The war in the Middle East is impacting the cost of some mortgages in Canada. In recent weeks, three- and five-year fixed mortgage rates have surged by 0.5 percent, reflecting broader economic pressures. As of April 2, 2026, the average rate for a five-year fixed mortgage stands at 4.95 percent, while the average variable rate is at 4.2 percent.
This increase comes at a critical time, as approximately 1.4 million mortgages are set to be renewed by the end of the year, representing about 23 percent of all mortgages in Canada. With the Bank of Canada’s key interest rate currently at 2.25 percent, the landscape for borrowers is becoming increasingly challenging.
Marshall Tully, a mortgage expert, noted, “Unfortunately, it’s possible that trend could continue,” indicating that homeowners may need to brace for further increases. The lowest available five-year fixed mortgage rates for high-ratio mortgages are currently around 4.04% to 4.09%, which is a stark contrast to the rates secured by homeowners during the pandemic era, which ranged from 1.5% to 2%.
Benjamin Tal, another financial analyst, pointed to external factors, stating, “If you are upset that the five-year fixed mortgage rate you were hoping to get just went up, you can blame Trump for that.” This highlights the interconnectedness of global events and local economic conditions.

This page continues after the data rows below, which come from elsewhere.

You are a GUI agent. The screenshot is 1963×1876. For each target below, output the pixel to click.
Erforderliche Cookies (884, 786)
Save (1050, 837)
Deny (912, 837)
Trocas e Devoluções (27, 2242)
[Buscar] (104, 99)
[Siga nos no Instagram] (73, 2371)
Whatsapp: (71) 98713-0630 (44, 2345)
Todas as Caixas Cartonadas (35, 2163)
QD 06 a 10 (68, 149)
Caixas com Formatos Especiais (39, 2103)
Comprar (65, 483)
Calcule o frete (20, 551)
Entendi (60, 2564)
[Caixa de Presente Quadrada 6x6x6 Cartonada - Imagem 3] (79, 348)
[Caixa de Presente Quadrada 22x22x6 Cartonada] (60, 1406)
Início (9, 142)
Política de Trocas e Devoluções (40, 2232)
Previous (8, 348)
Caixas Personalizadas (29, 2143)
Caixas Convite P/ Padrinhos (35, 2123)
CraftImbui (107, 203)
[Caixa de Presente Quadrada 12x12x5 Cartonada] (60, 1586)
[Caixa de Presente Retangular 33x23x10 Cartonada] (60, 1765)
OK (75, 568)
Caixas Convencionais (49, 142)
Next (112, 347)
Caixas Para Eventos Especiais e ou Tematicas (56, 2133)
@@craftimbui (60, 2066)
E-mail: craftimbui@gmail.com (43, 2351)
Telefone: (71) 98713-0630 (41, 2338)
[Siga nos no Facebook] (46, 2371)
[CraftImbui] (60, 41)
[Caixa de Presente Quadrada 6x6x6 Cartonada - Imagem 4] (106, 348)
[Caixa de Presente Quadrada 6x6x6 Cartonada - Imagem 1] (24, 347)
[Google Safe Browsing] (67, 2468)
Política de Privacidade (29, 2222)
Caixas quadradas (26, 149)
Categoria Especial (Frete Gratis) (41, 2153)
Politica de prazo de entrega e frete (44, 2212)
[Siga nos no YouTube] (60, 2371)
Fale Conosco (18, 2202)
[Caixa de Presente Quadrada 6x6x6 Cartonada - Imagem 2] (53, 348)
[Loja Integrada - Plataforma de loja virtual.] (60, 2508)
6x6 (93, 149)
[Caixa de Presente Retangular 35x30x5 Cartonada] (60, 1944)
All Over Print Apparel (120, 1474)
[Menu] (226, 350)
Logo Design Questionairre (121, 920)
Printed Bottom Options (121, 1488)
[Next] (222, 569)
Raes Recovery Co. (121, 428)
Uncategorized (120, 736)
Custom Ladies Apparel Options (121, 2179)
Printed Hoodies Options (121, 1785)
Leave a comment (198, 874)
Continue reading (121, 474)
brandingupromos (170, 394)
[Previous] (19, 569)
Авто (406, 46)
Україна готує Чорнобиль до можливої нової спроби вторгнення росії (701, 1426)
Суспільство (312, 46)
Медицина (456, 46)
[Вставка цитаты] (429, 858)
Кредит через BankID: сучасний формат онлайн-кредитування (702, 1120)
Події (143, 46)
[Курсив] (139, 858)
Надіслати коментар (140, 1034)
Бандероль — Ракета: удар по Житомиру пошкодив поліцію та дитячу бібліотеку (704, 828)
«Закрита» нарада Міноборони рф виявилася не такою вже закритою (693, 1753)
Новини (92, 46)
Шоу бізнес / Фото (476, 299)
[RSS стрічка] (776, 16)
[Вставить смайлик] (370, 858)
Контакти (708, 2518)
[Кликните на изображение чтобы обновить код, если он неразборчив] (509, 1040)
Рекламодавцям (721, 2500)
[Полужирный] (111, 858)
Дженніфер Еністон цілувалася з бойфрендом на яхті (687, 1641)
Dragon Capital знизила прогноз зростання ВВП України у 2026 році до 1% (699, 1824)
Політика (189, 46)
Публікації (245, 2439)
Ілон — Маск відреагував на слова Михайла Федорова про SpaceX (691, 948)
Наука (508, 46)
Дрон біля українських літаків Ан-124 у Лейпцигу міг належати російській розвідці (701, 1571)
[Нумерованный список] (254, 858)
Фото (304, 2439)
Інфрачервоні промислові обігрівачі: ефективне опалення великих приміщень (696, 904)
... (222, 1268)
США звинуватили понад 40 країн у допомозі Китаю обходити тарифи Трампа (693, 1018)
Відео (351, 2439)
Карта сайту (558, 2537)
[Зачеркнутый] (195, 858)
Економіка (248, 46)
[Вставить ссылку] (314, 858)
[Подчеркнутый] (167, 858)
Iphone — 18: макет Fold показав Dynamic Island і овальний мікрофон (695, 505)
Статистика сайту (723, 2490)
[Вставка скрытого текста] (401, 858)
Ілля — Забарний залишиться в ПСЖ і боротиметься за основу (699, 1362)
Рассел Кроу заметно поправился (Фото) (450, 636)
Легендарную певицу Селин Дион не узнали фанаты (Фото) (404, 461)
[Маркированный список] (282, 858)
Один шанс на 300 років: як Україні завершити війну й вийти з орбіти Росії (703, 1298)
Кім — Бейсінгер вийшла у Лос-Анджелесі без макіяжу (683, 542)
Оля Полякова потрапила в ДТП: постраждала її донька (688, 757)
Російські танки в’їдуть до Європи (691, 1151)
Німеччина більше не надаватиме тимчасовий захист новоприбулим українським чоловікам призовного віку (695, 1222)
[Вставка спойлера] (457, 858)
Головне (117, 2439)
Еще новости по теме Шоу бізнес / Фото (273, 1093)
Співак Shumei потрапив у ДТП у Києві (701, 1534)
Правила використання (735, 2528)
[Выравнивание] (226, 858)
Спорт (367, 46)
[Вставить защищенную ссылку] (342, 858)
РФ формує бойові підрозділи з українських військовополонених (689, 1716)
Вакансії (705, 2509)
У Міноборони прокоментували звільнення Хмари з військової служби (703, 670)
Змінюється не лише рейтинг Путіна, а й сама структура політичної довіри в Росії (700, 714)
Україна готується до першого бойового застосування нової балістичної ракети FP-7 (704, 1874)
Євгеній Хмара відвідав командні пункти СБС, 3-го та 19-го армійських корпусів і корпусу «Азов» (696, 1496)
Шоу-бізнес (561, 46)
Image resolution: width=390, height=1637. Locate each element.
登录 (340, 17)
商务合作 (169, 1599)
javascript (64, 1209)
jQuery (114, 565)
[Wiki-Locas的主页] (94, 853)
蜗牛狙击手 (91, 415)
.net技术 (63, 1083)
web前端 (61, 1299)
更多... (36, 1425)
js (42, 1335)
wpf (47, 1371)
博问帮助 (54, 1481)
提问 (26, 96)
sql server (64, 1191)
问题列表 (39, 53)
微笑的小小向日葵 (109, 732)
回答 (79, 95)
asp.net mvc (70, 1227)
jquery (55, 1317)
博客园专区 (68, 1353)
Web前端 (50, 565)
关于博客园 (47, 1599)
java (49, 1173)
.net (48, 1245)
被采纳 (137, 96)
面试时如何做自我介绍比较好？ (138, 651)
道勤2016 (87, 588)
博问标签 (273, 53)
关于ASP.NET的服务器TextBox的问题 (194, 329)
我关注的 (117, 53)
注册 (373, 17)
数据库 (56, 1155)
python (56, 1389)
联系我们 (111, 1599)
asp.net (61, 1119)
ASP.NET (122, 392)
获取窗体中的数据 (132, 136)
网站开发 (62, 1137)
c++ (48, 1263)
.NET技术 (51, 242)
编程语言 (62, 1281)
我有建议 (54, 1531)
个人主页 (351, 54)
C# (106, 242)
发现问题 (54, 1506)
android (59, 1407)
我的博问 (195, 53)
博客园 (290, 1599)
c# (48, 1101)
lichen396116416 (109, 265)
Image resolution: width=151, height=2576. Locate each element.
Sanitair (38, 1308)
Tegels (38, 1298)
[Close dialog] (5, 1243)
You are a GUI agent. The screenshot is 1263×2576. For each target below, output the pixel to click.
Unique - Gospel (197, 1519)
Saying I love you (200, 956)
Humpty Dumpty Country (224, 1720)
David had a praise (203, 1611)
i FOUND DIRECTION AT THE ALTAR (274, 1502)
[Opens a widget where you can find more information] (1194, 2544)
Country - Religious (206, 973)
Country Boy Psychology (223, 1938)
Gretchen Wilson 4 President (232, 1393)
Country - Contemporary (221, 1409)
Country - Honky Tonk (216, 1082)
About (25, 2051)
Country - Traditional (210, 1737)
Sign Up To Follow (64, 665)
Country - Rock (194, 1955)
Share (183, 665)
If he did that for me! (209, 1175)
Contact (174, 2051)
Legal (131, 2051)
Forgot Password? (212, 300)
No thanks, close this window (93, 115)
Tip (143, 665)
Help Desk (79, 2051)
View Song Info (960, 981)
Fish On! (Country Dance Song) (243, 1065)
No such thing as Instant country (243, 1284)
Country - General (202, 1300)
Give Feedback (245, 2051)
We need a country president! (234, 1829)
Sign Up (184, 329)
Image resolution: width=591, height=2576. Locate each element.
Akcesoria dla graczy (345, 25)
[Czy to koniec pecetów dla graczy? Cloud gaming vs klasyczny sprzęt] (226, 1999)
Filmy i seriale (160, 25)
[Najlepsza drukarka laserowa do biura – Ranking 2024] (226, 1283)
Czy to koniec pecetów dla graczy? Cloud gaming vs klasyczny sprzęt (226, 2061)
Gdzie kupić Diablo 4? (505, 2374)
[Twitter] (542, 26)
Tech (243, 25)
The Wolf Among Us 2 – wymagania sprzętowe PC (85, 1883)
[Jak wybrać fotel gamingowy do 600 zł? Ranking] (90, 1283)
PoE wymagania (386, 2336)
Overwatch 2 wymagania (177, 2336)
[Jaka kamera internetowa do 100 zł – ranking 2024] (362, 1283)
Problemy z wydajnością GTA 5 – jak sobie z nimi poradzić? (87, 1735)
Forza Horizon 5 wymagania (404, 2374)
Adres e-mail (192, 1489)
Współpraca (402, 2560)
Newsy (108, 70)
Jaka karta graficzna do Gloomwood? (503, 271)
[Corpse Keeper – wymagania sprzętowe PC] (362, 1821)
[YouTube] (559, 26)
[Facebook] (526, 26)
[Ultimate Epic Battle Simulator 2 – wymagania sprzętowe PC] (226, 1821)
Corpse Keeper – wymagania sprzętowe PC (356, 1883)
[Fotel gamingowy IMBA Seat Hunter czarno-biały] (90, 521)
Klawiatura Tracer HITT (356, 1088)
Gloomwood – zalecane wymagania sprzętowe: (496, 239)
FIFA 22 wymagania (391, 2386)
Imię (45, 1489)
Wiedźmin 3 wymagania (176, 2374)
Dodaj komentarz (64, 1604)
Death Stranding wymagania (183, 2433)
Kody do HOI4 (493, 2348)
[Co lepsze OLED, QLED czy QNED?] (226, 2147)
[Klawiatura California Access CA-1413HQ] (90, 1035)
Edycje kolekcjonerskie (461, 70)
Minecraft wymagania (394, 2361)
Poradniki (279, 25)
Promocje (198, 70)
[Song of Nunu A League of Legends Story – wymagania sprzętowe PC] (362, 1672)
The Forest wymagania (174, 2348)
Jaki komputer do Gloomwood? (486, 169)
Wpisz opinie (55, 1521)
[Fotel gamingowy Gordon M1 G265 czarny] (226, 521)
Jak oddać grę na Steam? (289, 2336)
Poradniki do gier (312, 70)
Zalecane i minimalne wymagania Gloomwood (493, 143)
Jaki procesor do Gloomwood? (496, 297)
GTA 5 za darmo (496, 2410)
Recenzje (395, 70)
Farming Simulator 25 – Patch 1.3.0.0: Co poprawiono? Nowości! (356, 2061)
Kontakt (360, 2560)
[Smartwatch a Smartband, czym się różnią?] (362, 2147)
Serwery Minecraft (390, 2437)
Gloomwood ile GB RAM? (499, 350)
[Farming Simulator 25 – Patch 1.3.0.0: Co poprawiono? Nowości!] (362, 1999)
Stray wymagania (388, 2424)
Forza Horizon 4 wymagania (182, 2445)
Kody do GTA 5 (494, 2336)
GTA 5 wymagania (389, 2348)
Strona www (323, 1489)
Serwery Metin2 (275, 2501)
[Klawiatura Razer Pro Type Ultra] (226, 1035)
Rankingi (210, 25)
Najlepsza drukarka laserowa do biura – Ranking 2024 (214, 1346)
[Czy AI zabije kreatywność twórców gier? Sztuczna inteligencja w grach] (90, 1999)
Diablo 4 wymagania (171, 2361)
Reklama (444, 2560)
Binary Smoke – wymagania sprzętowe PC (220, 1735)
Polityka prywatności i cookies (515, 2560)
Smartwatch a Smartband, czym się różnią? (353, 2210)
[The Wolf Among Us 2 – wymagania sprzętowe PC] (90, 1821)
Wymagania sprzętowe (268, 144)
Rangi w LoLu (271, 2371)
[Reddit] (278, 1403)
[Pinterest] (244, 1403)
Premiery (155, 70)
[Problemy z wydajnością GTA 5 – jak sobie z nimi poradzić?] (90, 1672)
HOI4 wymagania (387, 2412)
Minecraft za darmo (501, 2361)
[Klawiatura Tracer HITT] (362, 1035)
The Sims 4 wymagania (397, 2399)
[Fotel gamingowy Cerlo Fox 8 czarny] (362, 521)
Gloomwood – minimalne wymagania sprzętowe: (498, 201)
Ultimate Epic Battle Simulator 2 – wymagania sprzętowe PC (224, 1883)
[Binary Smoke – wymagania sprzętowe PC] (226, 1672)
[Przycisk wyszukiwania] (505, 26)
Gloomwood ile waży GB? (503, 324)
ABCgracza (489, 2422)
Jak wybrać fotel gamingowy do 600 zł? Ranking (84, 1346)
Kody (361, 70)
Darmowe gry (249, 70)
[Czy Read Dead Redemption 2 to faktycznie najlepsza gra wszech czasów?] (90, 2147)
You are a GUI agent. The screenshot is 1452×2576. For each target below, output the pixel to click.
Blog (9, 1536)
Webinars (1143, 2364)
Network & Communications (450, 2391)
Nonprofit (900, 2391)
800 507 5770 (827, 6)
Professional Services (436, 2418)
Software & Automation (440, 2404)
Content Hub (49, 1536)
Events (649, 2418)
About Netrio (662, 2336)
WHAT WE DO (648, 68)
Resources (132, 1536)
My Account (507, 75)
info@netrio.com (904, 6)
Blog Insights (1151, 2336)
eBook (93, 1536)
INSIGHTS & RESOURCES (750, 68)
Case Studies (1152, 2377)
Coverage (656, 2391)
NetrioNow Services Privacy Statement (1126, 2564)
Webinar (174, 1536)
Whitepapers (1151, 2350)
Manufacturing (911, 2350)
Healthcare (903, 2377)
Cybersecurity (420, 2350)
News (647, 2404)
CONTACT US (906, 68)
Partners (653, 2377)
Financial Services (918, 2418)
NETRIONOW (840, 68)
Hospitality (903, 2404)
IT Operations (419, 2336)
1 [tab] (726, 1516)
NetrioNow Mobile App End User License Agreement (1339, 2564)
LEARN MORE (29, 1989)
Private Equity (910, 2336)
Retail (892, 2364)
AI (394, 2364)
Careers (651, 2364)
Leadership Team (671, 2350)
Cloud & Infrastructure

Moreover, the ongoing conflict in the Middle East has created volatility across global financial markets and driven energy prices higher, further complicating the situation for Canadian homeowners. As approximately 60% of all outstanding mortgages are expected to renew in 2025 or 2026, the implications of rising rates could be significant.
Financial advisor Moshe Lander emphasized the importance of early engagement with lenders, saying, “The biggest misconception is that banks are out to get you, but if you approach them early enough in the process, they will work with you to make sure you don’t have to fire-sell your home.” This advice may prove crucial for those facing renewal in the coming months.
Details remain unconfirmed regarding the exact impact of geopolitical tensions on future mortgage rates. The long-term effects of the war on the Canadian economy and mortgage rates remain uncertain, leaving many homeowners anxious about their financial futures.